As I dabble into mold making I find myself looking into other areas. We are certainly not at a stage of technology, to clone everything to get a spare copy of something. If we was, I would of borrowed a Mac book pro and returned it the same day. Knowing I have a unlimited supply of disposable laptops, I would have less sentiment for the machine.
Instead we are at a point where we can replicate solid forms and produce complex forms with or without the use of mold technology. I must admit I find the wonderful world of 3D printing a fascinating and exciting subject.

The idea of 3D printers have been around about 30 years, a industrial commercial printer would typically cost more then £16,000. The Rep-Rap Project created by Adrian Bowyer of Bath University, was an initiative that started in the summer of 2005. Rep-Rap short for replicating rapid prototyper fuses molten plastic to a fixed base. In the same principle of a 2D laster printer, a Rep-Rap machine would draw the cross section and add layer upon layer until all 3 dimensions are complete. To date the rep rap project has released  3d printing machines Darwin in  March 2007, Prusa Mendal, in October 2009 and Huxley in 2010.

As an open source project it was to share designs and free to make copies, it was to hoped that each machine would make plastic parts of the 3D printer itself which would self replicate most of the parts need for a complete copy.
The use of 3D designs would allow the use of virtual drawing forms Computer Aided designs (C.A.D.) or animation modeling software to be constructed by printer.
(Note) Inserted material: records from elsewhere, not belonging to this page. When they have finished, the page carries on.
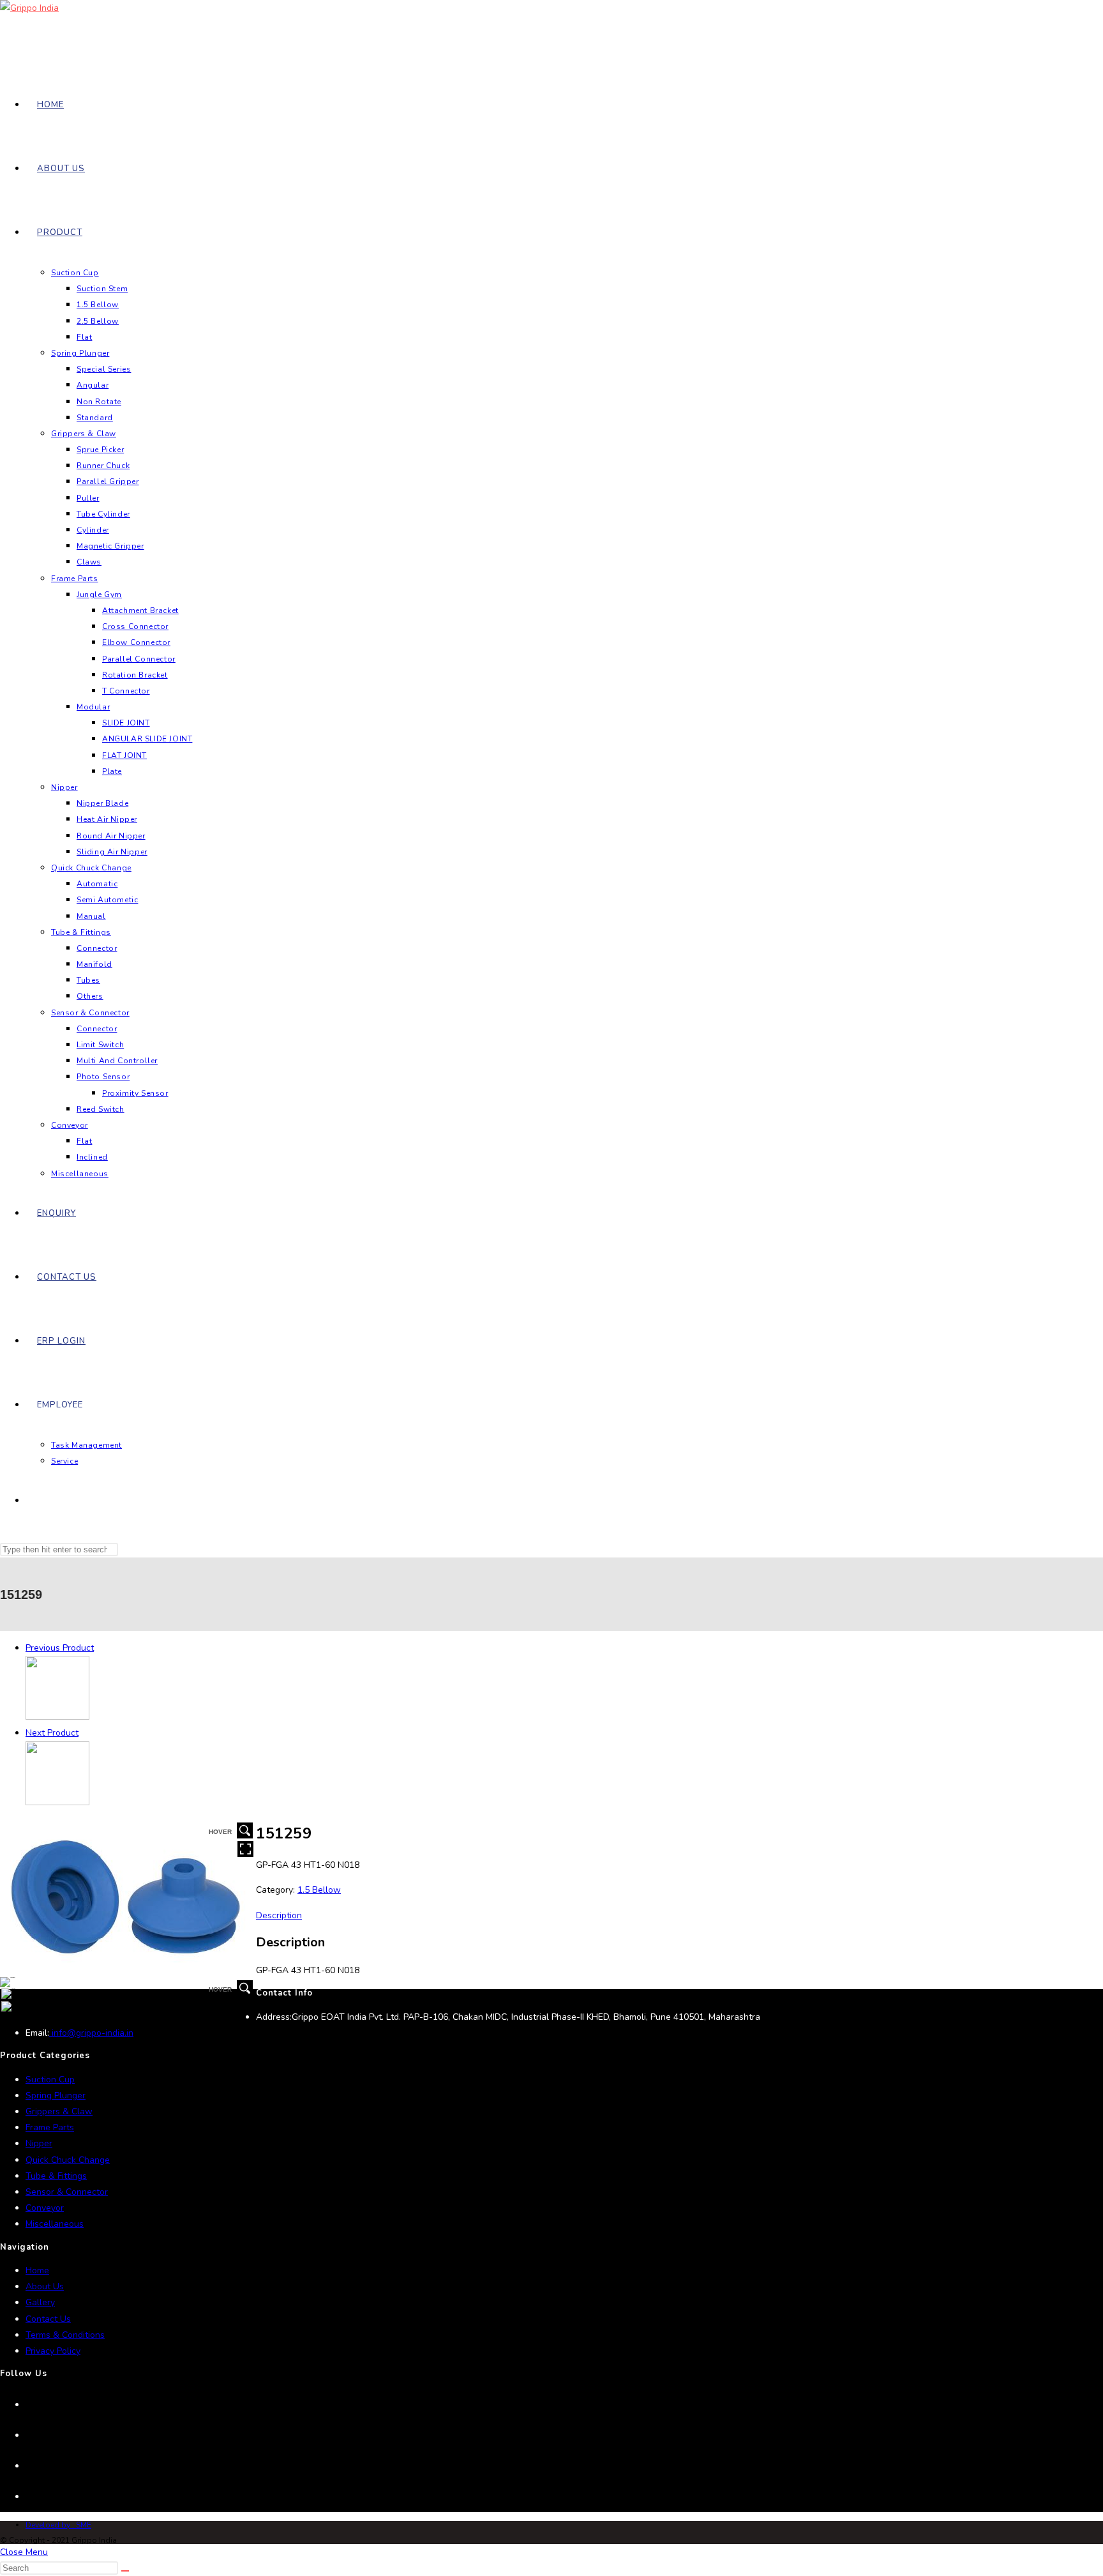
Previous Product (60, 1648)
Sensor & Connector (67, 2192)
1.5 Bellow (319, 1890)
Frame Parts (50, 2127)
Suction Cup (50, 2079)
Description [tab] (279, 1915)
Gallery (40, 2302)
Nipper (39, 2143)
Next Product (52, 1733)
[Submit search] (125, 2571)
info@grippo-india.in (91, 2033)
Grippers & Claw (59, 2111)
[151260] (57, 1802)
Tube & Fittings (56, 2176)
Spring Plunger (56, 2095)
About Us (45, 2286)
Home (37, 2270)
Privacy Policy (53, 2351)
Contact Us (48, 2319)
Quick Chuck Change (68, 2160)
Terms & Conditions (65, 2335)
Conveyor (45, 2208)
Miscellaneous (55, 2224)
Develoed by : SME (58, 2525)
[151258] (57, 1717)
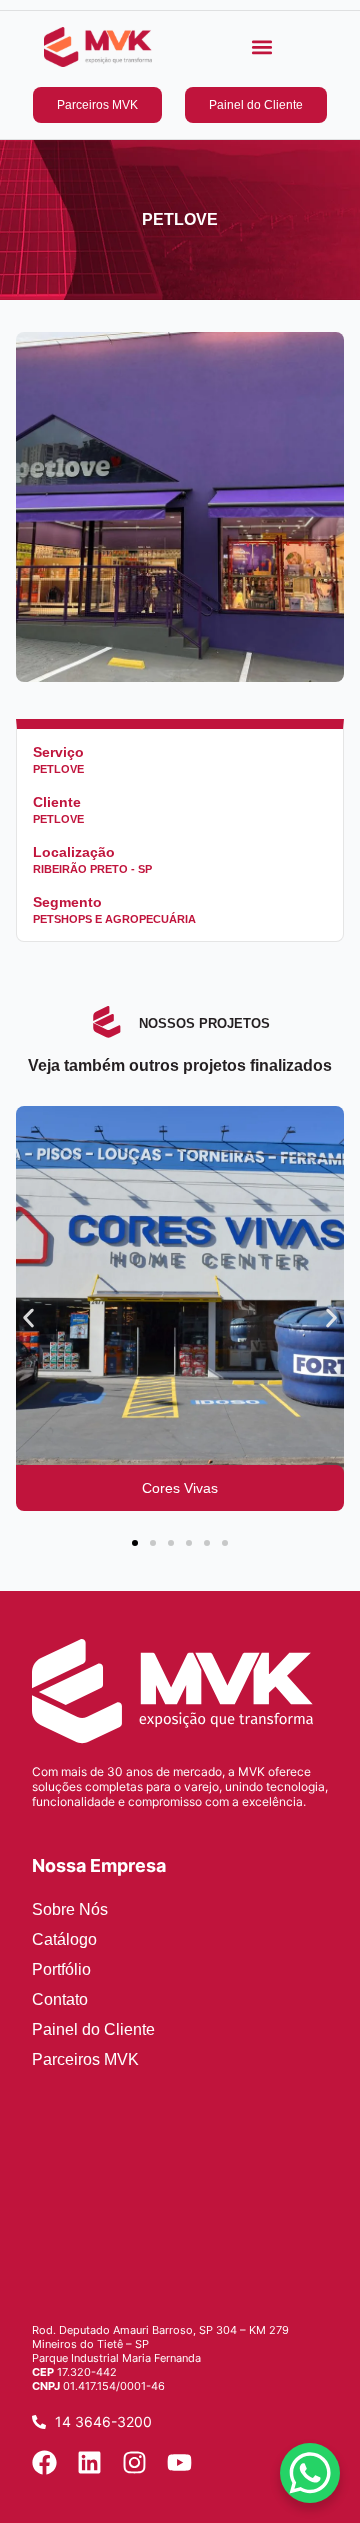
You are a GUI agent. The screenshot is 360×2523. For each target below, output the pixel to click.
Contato (60, 1999)
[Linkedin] (89, 2462)
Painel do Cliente (93, 2029)
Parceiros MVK (85, 2059)
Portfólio (61, 1969)
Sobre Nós (70, 1909)
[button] (262, 47)
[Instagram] (134, 2462)
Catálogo (64, 1939)
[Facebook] (44, 2462)
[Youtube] (179, 2462)
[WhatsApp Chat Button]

This would allow complex designs and intricate work or even miniaturization of image file. there are two possibilities of having a design ready for printing.
The first is to draw your design with the use of CAD software which might be too complex for the average consumer. The second is to use a 3D scanner, this uses a laser and camera configuration which triangulates the object and builds up a picture through special software.
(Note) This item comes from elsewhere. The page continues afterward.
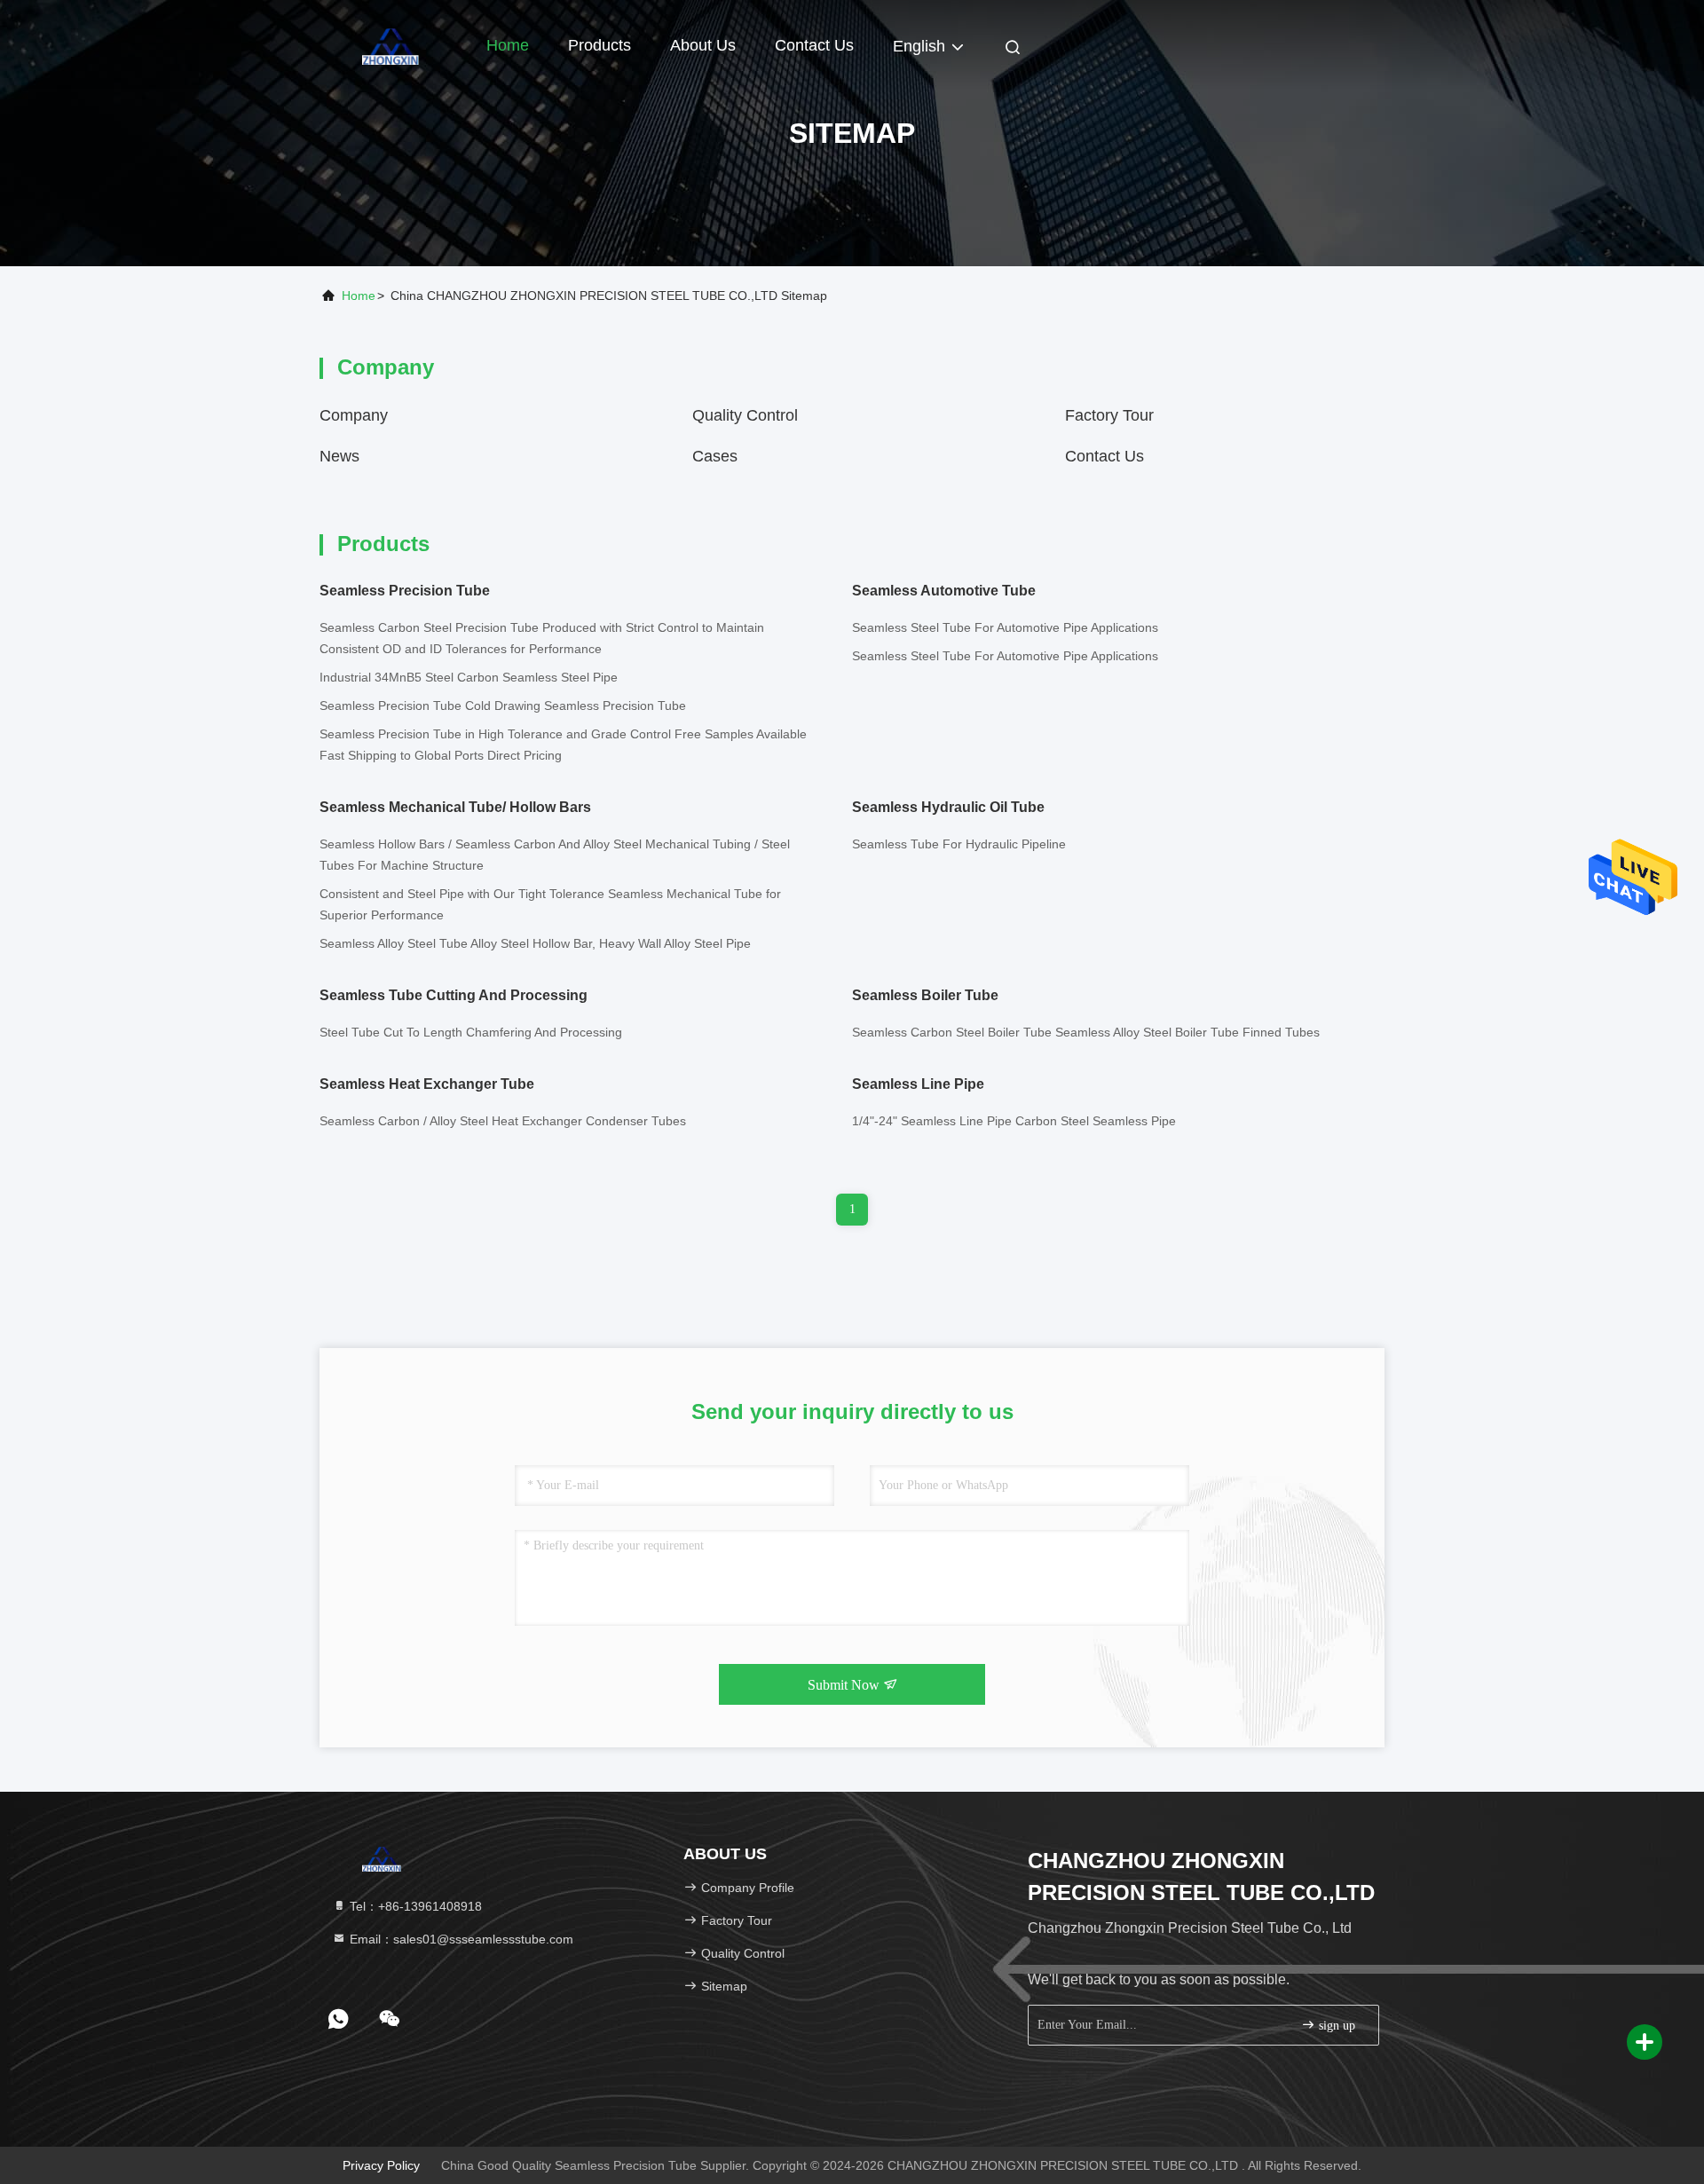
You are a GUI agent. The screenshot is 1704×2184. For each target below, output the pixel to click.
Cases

Most 3D scanner products use a this method along with sophisticated software to filter out unwanted noise and object. Though not widely used by the general public, it has been used for scanning objects into the virtual world for second life. A good fast way of making money by selling objects of desire in a virtual world for those people who built them selves a home.
Despite scanners costing thousands of pounds there are ways around by using a web cam and demo software which would work in the same way. lasers can be brought cheaply from Ebay and webcams and software can be obtain online too. Though more effort is needed to clean up the image, A STL file (Standard Tessellation Language file) can still be obtained for a Printer to make. A STL file describes a raw unstructured triangulated surface, it specifies both ASCII and Binary representations. There is also a Kinect hack where by a camera end of a kinect device connected to a computer, can scan and collect 3D data in real time.
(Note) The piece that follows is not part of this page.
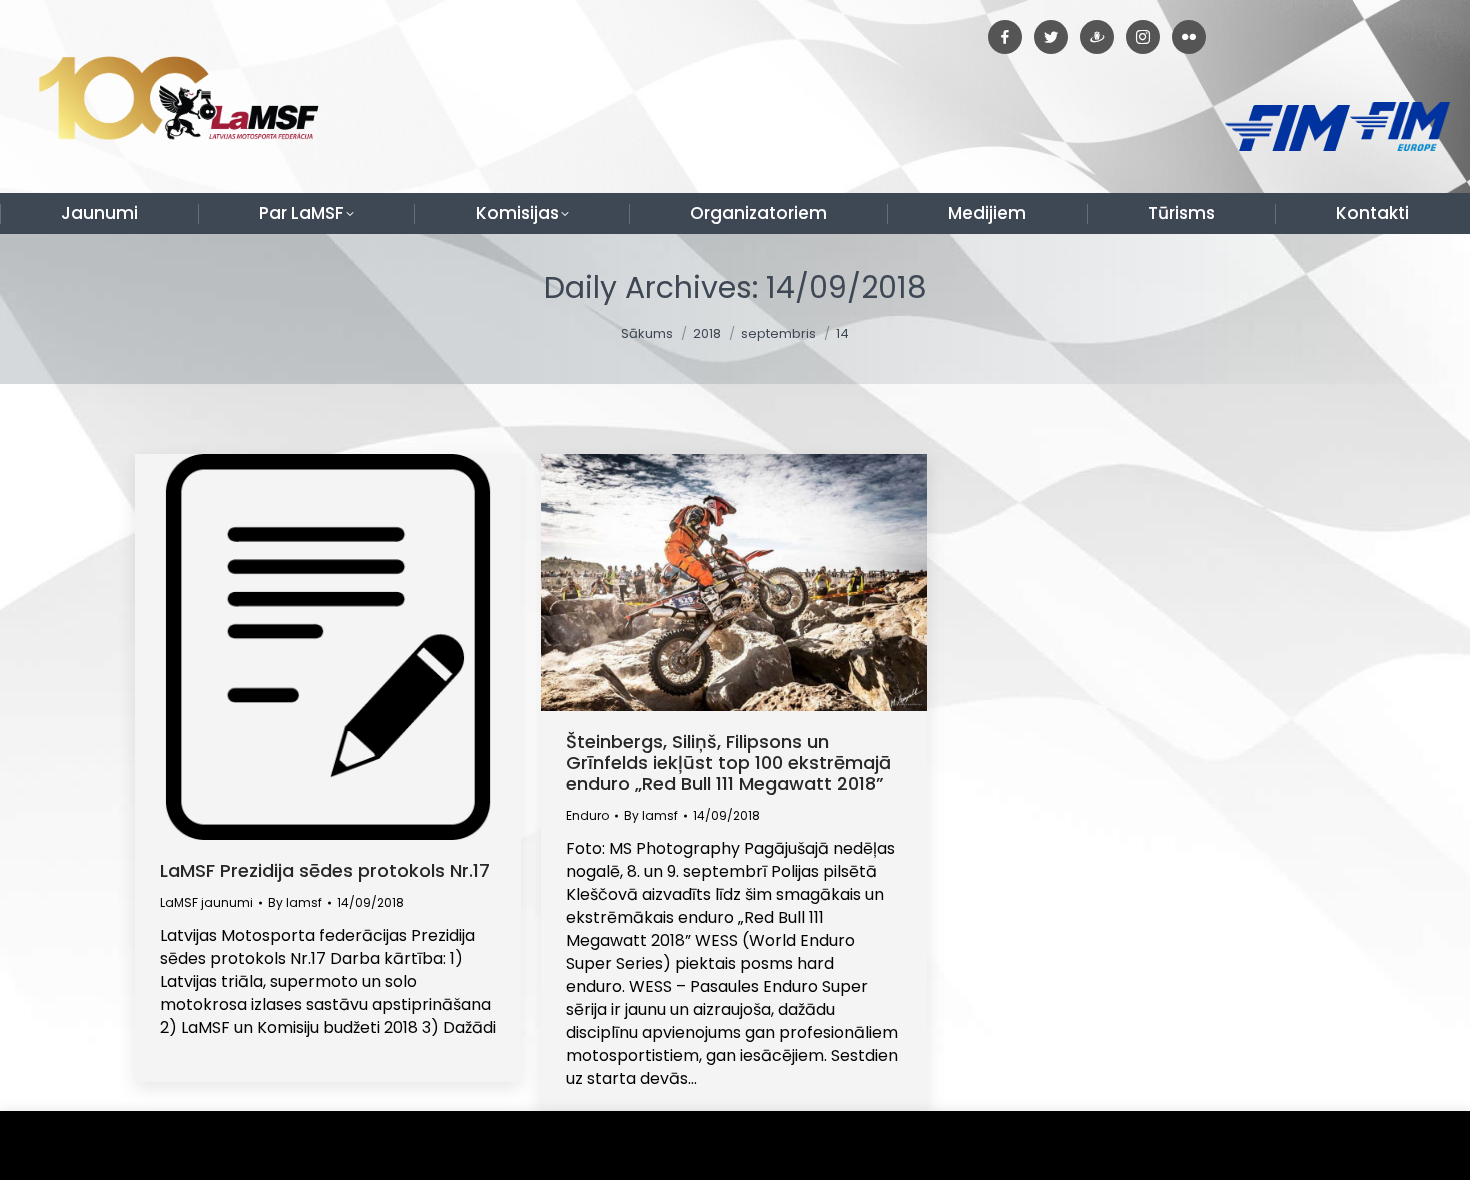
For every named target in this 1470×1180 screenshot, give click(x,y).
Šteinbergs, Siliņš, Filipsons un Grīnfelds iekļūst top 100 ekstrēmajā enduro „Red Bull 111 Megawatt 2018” (728, 762)
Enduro (587, 815)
The consumer electronics show in 2012 showcased a new product from Cubify, which is a user friendly 3D printer along with a kinect device to scan 3D images of people. The printer has a cartridge that can be easily changed and a overall design much more pleasing to the eye the a Rep-Rap machine.
It would seem the next step is to have a user friendly machine, Cubifys web site has a design section for people to upload their own design and sell their product  Visitors have the option to buy pre-made items or the print files to use on their own machines they have brought from the website. Consumables are available for the printer itself and comes in many colors. The designs included are from simple Iphone coves, to shoes, to flexible material used for gloves and clothes. the possibilities are endless, though it is still early from CES. It looks like a possible that 3D printing will be a popular as this user friendly device hits the markets. The printer has a limited build  dimensions of 5 by 5  by 5 inches a single cartridge is $50 and a printer is $1.299.
It's not cheap to buy but if success carries on it might come down in price, considering early models have cost thousands of pounds.
Personally I would like to like to see if prices will fall, or if the company will develop a 3D scanning technology that will go hand in hand with the printer. It is still too early but with features like a design library to pick and choose items to print. This community based idea to sell 3D designs similar to the app store from Apple, will help push open the doors for designers and for the printers itself. Printing times might take a while to manufacture depending on print size, though it might improve in the future. I am hoping future machines will allow a mix of colors, or that flexible material can be used instead of plastics.